BEIRUT/TRIPOLI, Lebanon: The first kidney dialysis treatment center for Palestinian refugees in northern Lebanon opened its doors Friday. The new medical facility, located in the Beddawi refugee camp, will end the need for patients to travel to distant hospitals for treatment.
“The construction of the kidney dialysis unit is a huge accomplishment for all patients and their families in north Lebanon,” dialysis patient Ibrahim Jaber said, according to a United Nations Reliefs and Works Agency press release. “I personally have to get kidney dialysis treatment three times a week. Thanks to this unit, I can save around $100 in transportation fees per month. I will also save myself from the physical exhaustion [from the travel].”
The 52-year-old Palestinian national was among the first group of patients to receive treatment at the facility Friday. Jaber was visited by Hakam Shahwan, acting director of UNRWA affairs in Lebanon, who toured the unit during the launch.
“Today we celebrate a true partnership to support the health of Palestinian refugees in Lebanon. I thank all of my colleagues and I hope this partnership expands in the future since it is concerned with lessening the suffering of all the North’s sick,” the press release quoted Shahwan as saying.
The unit is a co-funded initiative by UNRWA, UNICEF, the Palestinian Red Crescent Society, Taawon-Lebanon, Islamic Relief, the Palestine Children’s Relief Fund and the Health Care Society.
Also present were Abou Jihad Fayyad, secretary-general of Fatah and the Palestine Liberation Organization in the north; Fouad Bawarchi, chairman of the board of directors of the Welfare Association in Lebanon; Bahija Mayassi, director of the Health Care Society; and Dr. Younes al-Khatib, president of the Palestinian Red Crescent Society.
“Previously, patients had to seek treatment at Lebanese hospitals outside the camp,” Dr. Riad Merhi, director of general administration at the Palestine Red Crescent Society told The Daily Star. “Some patients were able to receive subsidized treatment thanks to the Lebanese Health Ministry. Regardless, dialysis, medications and supplements can be costly and are not easy to get.”
While some patients were able to benefit from subsidies, those who did not qualify incurred high fees at local hospitals. Others in more vulnerable situations, unable to subscribe to specialized units, were forced to seek treatment at the Palestine Red Crescent-affiliated Hamshari Hospital in Sidon.
The new unit in Beddawi has seven kidney dialysis machines, seven beds, one intensive care room and one quarantine room for the treatment of communicable diseases.
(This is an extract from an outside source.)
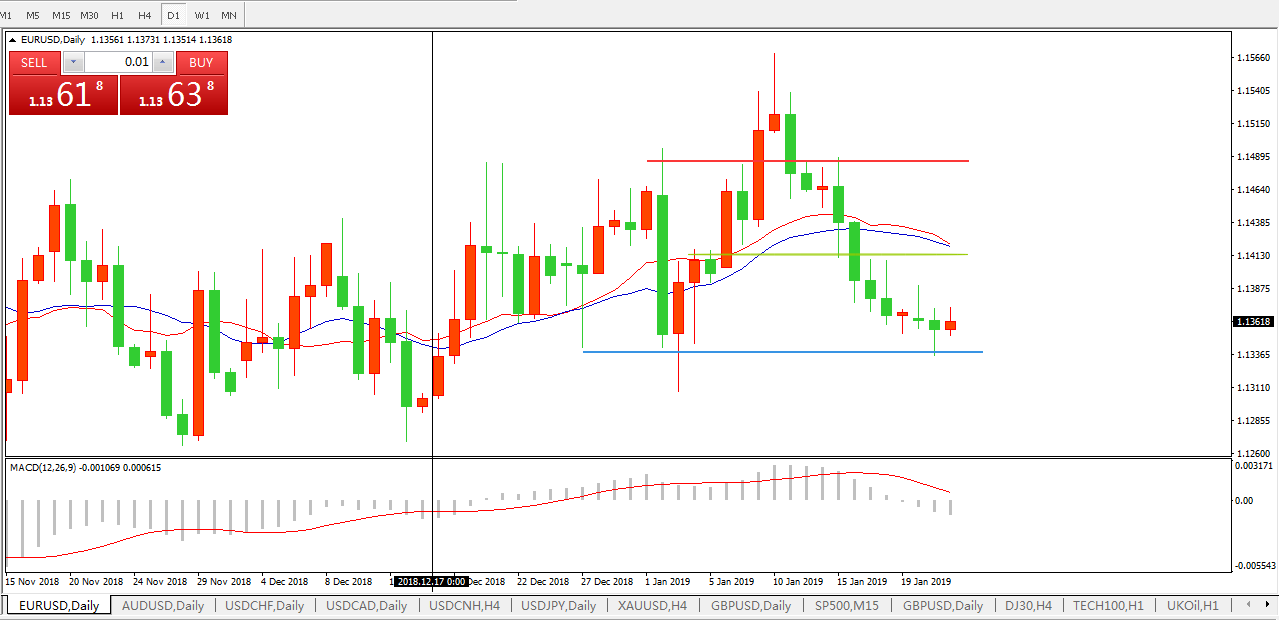Open the AUDUSD,Daily chart tab
Viewport: 1279px width, 620px height.
tap(162, 606)

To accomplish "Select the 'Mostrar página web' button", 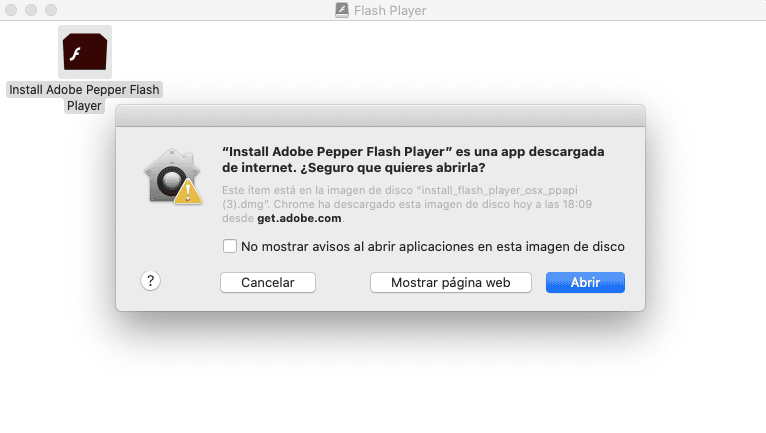I will pos(450,282).
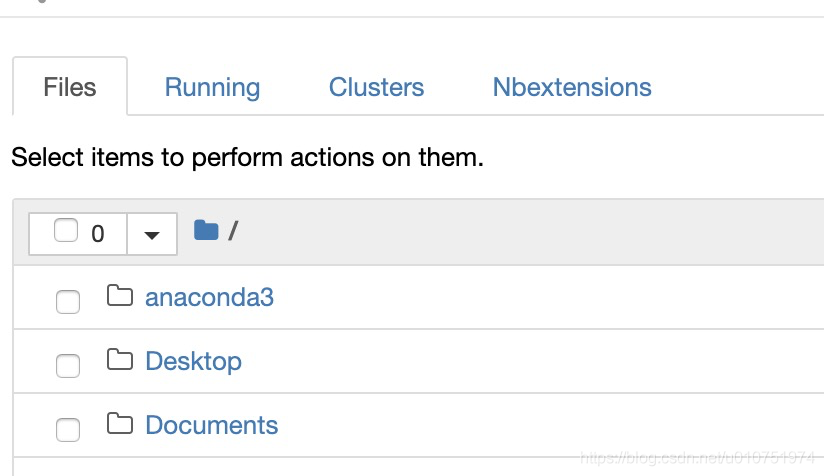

According to the UNRWA statement, the “latest modern medical equipment” will be made available to treat the approximately 35 patients in need of dialysis treatment, from both the Syrian and Lebanese Palestinian refugee communities in the north.
While Merhi expressed optimism about the new unit, saying it would sufficiently meet the needs of patients, he noted that kidney diseases were growing in prevalence within the Palestinian refugee community.
“Sometimes patients only come once a week, others may come three times a week, it depends on their condition ... but still, we expect the number of patients to grow in the future.”